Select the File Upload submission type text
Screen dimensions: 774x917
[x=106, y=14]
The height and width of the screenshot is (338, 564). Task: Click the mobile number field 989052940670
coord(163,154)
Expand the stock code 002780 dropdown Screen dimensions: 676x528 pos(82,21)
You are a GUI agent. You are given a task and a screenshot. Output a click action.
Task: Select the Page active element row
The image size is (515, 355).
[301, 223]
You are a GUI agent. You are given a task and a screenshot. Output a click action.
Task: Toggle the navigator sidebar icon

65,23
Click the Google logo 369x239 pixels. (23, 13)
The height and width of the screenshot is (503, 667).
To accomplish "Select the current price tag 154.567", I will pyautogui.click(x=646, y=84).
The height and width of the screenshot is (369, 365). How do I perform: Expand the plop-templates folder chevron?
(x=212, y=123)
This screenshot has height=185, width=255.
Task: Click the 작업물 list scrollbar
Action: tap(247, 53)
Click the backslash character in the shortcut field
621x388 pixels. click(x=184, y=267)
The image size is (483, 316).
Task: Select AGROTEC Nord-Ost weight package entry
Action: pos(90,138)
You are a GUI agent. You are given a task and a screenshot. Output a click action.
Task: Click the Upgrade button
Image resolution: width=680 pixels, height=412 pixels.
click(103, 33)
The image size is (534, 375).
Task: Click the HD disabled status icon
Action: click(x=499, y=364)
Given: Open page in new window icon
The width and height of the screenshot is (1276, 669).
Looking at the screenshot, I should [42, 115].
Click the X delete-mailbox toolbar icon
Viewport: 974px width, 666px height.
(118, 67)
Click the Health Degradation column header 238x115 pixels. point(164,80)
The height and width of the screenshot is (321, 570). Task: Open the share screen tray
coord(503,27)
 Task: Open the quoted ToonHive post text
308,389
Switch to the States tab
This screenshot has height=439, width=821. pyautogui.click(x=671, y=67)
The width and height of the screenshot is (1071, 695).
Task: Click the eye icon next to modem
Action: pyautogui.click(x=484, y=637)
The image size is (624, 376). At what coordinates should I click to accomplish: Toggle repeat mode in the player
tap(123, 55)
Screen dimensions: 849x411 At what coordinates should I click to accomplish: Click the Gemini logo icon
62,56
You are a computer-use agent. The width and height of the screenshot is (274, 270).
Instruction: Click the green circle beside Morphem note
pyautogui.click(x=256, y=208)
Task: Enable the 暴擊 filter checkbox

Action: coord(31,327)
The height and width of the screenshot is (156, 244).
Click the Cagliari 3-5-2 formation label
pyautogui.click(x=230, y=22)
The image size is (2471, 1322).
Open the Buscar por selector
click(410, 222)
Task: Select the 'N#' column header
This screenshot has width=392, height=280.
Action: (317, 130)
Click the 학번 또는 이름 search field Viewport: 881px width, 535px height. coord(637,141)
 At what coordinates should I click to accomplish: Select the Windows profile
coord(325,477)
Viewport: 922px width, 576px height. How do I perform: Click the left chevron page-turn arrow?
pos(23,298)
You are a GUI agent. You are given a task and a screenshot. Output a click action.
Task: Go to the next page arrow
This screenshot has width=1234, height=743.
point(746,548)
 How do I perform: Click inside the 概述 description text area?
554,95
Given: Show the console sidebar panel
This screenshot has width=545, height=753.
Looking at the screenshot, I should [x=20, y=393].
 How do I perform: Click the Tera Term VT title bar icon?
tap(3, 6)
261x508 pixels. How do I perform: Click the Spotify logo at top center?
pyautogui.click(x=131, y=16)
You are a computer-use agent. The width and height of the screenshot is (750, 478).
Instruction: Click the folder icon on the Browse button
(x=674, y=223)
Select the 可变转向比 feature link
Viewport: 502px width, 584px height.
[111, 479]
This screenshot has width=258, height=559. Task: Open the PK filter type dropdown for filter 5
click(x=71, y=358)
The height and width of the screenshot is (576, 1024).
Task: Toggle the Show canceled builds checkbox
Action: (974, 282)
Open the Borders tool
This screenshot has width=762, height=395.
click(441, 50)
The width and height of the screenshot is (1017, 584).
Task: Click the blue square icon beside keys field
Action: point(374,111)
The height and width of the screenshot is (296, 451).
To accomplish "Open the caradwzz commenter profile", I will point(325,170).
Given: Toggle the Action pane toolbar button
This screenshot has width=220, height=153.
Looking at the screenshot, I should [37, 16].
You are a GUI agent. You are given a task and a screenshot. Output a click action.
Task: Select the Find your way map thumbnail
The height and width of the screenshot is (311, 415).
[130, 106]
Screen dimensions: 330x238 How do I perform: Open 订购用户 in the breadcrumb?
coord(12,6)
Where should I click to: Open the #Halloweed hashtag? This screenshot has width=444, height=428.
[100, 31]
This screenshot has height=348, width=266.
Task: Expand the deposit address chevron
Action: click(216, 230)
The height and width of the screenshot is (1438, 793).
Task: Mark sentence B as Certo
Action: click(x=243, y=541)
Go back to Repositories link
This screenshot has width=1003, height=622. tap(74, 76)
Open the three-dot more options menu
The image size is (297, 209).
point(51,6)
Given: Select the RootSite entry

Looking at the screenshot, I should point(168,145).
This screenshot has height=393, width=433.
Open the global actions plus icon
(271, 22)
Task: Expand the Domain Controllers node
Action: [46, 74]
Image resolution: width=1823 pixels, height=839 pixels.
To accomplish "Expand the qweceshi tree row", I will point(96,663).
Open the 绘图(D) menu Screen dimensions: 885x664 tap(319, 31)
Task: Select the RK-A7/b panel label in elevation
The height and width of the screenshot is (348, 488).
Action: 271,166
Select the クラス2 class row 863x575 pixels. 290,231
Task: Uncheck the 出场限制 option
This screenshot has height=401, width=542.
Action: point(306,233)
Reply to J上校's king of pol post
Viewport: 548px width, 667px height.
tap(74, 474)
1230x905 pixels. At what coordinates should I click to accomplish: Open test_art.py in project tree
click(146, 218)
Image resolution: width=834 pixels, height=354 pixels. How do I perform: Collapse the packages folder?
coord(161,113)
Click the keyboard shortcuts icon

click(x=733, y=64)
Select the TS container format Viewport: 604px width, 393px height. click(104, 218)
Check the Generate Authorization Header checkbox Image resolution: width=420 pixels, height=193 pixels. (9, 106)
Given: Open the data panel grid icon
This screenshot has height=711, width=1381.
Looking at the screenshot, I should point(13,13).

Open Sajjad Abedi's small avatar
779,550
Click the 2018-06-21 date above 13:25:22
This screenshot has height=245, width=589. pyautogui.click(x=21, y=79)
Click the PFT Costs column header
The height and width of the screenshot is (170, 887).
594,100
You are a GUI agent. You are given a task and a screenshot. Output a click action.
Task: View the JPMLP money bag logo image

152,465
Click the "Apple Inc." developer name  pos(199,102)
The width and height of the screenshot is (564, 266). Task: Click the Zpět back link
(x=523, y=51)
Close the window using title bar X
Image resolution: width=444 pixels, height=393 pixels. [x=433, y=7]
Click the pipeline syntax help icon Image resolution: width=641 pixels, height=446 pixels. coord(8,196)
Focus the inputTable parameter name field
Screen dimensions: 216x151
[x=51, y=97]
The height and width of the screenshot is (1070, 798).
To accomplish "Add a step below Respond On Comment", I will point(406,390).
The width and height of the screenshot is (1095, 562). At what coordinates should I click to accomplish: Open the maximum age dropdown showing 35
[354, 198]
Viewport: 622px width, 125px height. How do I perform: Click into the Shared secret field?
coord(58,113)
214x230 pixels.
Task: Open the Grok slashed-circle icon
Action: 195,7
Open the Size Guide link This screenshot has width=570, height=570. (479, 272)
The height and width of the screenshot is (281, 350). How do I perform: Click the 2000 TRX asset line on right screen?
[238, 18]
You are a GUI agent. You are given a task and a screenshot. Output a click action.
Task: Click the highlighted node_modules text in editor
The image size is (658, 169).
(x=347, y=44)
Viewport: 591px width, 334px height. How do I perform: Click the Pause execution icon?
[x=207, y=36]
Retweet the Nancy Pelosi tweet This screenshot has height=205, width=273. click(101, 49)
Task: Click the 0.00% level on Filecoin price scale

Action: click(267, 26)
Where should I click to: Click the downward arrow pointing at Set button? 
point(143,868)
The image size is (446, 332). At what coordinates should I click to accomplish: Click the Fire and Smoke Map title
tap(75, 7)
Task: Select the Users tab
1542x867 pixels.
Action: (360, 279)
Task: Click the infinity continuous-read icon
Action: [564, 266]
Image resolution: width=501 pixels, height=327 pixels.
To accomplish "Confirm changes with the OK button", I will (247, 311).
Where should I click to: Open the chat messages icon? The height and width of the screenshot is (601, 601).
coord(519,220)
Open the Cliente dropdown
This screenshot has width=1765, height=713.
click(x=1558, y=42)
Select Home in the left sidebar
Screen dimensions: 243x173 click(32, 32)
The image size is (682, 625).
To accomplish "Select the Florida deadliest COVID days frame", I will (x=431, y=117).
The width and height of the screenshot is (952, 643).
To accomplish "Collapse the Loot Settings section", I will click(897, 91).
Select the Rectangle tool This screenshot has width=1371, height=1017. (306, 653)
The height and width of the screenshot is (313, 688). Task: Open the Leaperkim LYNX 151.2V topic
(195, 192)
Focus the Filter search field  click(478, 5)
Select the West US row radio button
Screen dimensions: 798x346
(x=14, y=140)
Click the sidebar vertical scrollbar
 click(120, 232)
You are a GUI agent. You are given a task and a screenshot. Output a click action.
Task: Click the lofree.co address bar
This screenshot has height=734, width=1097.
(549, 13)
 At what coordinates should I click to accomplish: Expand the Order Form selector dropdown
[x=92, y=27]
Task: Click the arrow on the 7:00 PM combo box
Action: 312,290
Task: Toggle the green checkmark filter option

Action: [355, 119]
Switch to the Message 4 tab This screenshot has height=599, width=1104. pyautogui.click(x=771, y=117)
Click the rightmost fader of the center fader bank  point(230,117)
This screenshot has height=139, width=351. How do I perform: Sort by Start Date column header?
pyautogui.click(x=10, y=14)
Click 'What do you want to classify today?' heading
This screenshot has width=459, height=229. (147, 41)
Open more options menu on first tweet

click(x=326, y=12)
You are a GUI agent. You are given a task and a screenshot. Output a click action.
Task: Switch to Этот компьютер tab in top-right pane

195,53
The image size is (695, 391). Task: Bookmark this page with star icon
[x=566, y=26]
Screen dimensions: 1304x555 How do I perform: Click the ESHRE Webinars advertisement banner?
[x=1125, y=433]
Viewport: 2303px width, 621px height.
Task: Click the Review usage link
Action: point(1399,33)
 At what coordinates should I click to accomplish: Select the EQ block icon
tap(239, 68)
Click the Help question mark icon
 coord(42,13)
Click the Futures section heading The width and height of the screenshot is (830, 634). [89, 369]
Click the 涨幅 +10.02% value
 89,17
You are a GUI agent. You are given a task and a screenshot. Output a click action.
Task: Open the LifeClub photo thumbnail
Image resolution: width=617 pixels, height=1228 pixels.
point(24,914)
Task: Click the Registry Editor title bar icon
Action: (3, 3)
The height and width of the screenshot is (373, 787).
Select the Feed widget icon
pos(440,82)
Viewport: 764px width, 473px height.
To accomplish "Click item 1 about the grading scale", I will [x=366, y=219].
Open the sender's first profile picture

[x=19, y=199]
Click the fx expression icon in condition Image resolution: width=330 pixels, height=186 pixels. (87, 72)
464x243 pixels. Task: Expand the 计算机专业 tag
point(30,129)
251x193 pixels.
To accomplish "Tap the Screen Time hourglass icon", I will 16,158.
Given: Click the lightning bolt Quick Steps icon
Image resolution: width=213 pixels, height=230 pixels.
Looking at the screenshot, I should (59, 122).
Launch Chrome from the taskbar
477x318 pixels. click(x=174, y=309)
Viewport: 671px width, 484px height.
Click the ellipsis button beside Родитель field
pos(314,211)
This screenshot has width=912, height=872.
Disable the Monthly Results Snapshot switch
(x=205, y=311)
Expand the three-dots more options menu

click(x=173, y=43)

_ _ _

Exactly those lines that run from the start of the listing to the line containing "Task: Click the Upgrade button" should be output, and no others.

Select the File Upload submission type text
Screen dimensions: 774x917
[x=106, y=14]
The height and width of the screenshot is (338, 564). Task: Click the mobile number field 989052940670
coord(163,154)
Expand the stock code 002780 dropdown Screen dimensions: 676x528 pos(82,21)
You are a GUI agent. You are given a task and a screenshot. Output a click action.
Task: Select the Page active element row
The image size is (515, 355).
[301, 223]
You are a GUI agent. You are given a task and a screenshot. Output a click action.
Task: Toggle the navigator sidebar icon

65,23
Click the Google logo 369x239 pixels. (23, 13)
The height and width of the screenshot is (503, 667).
To accomplish "Select the current price tag 154.567", I will pyautogui.click(x=646, y=84).
The height and width of the screenshot is (369, 365). How do I perform: Expand the plop-templates folder chevron?
(x=212, y=123)
This screenshot has height=185, width=255.
Task: Click the 작업물 list scrollbar
Action: tap(247, 53)
Click the backslash character in the shortcut field
621x388 pixels. click(x=184, y=267)
The image size is (483, 316).
Task: Select AGROTEC Nord-Ost weight package entry
Action: pos(90,138)
You are a GUI agent. You are given a task and a screenshot. Output a click action.
Task: Click the Upgrade button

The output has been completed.